Ralph Clayton Almas, better known as Red Almas (April 26, 1924 — May 13, 2001), was a Canadian ice hockey goaltender. He played 3 games in the National Hockey League with the Detroit Red Wings and Chicago Black Hawks between 1947 and 1952. The rest of his career, which lasted from 1945 to 1955, was spent in various minor leagues. He wore the jersey number "1".

==Career statistics==
===Regular season and playoffs===
| | | Regular season | | Playoffs | | | | | | | | | | | | | | |
| Season | Team | League | GP | W | L | T | Min | GA | SO | GAA | GP | W | L | T | Min | GA | SO | GAA |
| 1941–42 | Saskatoon Junior Quakers | SJHL | 8 | 6 | 2 | 0 | 490 | 22 | 0 | 2.69 | 6 | 4 | 1 | 1 | 360 | 22 | 0 | 3.67 |
| 1941–42 | Saskatoon Junior Quakers | M-Cup | — | — | — | — | — | — | — | — | 3 | 0 | 2 | 1 | 190 | 12 | 0 | 3.79 |
| 1942–43 | Windsor Chryslers | MOHL | 2 | — | — | — | 120 | 8 | 0 | 4.00 | — | — | — | — | — | — | — | — |
| 1943–44 | Saskatoon Navy | N-SSHL | 17 | 16 | 1 | 0 | 1030 | 71 | 0 | 4.14 | 4 | 1 | 3 | 0 | 240 | 21 | 0 | 5.25 |
| 1945–46 | Saskatoon Elks | WCSHL | 35 | 14 | 19 | 2 | 2160 | 147 | 1 | 4.08 | 3 | 0 | 3 | 0 | 180 | 14 | 0 | 4.67 |
| 1946–47 | Detroit Red Wings | NHL | 1 | 0 | 1 | 0 | 60 | 5 | 0 | 5.00 | 5 | 1 | 3 | — | 259 | 13 | 0 | 3.02 |
| 1946–47 | Indianapolis Capitals | AHL | 64 | 33 | 18 | 13 | 3640 | 215 | 3 | 3.36 | — | — | — | — | — | — | — | — |
| 1947–48 | Indianapolis Capitals | AHL | 65 | 31 | 28 | 6 | 3890 | 246 | 0 | 3.79 | — | — | — | — | — | — | — | — |
| 1948–49 | St.
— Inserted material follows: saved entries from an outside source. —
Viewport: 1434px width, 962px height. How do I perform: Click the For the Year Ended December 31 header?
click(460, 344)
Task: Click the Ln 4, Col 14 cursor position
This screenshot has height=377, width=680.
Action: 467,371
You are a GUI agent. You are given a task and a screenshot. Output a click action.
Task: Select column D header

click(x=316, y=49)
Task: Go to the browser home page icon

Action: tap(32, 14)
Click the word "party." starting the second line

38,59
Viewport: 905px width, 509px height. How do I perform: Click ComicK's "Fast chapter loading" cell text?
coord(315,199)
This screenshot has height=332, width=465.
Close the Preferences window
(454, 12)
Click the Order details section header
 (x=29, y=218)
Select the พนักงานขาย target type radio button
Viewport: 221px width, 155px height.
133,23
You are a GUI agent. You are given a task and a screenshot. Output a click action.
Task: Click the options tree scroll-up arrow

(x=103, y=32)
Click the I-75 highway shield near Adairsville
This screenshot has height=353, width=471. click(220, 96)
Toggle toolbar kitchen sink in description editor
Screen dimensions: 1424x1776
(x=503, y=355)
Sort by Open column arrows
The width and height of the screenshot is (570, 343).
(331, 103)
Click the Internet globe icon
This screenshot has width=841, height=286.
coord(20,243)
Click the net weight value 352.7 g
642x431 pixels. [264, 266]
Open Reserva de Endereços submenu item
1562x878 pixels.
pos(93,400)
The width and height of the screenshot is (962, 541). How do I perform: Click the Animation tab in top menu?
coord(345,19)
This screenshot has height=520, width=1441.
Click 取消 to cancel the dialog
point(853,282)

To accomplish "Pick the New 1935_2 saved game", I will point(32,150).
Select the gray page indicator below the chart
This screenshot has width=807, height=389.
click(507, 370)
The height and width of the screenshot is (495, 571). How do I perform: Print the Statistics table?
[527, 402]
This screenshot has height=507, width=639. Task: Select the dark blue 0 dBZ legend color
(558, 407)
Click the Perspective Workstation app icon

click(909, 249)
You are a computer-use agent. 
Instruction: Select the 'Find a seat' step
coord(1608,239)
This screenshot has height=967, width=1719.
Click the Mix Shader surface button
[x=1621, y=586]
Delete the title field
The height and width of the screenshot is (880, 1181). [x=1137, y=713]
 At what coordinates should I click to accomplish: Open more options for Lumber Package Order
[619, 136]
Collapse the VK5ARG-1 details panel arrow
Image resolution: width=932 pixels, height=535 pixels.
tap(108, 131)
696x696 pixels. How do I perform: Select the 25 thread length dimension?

Louis Flyers | AHL | 66 | 39 | 18 | 9 | 3920 | 189 | 5 | 2.89 | 7 | 3 | 4 | — | 465 | 22 | 0 | 2.84 |
| 1949–50 | St. Louis Flyers | AHL | 55 | 29 | 21 | 5 | 3300 | 182 | 4 | 3.31 | 2 | 0 | 2 | — | 120 | 10 | 0 | 5.00 |
| 1950–51 | Chicago Black Hawks | NHL | 1 | 0 | 1 | 0 | 60 | 5 | 0 | 5.00 | — | — | — | — | — | — | — | — |
| 1950–51 | St. Louis Flyers | AHL | 70 | 32 | 34 | 4 | 4280 | 251 | 3 | 3.52 | — | — | — | — | — | — | — | — |
| 1951–52 | St. Louis Flyers | AHL | 68 | 28 | 39 | 1 | 4100 | 262 | 2 | 3.83 | — | — | — | — | — | — | — | — |
| 1952–53 | Detroit Red Wings | NHL | 1 | 0 | 0 | 1 | 60 | 3 | 0 | 3.00 | — | — | — | — | — | — | — | — |
| 1952–53 | St. Louis Flyers | AHL | 53 | 23 | 29 | 1 | 3200 | 200 | 1 | 3.75 | — | — | — | — | — | — | — | — |
| 1953–54 | Buffalo Bisons | AHL | 9 | 4 | 5 | 0 | 540 | 45 | 0 | 5.00 | — | — | — | — | — | — | — | — |
| 1953–54 | Victoria Cougars | WHL | 56 | 20 | 26 | 10 | 3360 | 174 | 2 | 3.10 | — | — | — | — | — | — | — | — |
| 1954–55 | Calgary Stampeders | WHL | 2 | 1 | 0 | 1 | 120 | 9 | 0 | 4.50 | — | — | — | — | — | — | — | — |
| AHL totals | 450 | 219 | 192 | 39 | 26,870 | 1590 | 18 | 3.55 | 9 | 3 | 6 | — | 585 | 32 | 0 | 3.28 | | |
| NHL totals | 3 | 0 | 2 | 1 | 180 | 13 | 0 | 4.33 | 5 | 1 | 3 | — | 259 | 13 | 0 | 3.02 | | |

==Trades==
- Traded by Detroit Red Wings (with Barry Sullivan, Lloyd Doran, Tony Licari and Thain Simon) to Chicago Black Hawks for Hec Highton and Joe Lund on September 9, 1948.
- Traded by Chicago (with Guyle Fielder and Steve Hrymnak) to Detroit Red Wings for financial compensation on September 23, 1952.

==Awards==
- Named to American Hockey League All-Star Second Team, 1948-49.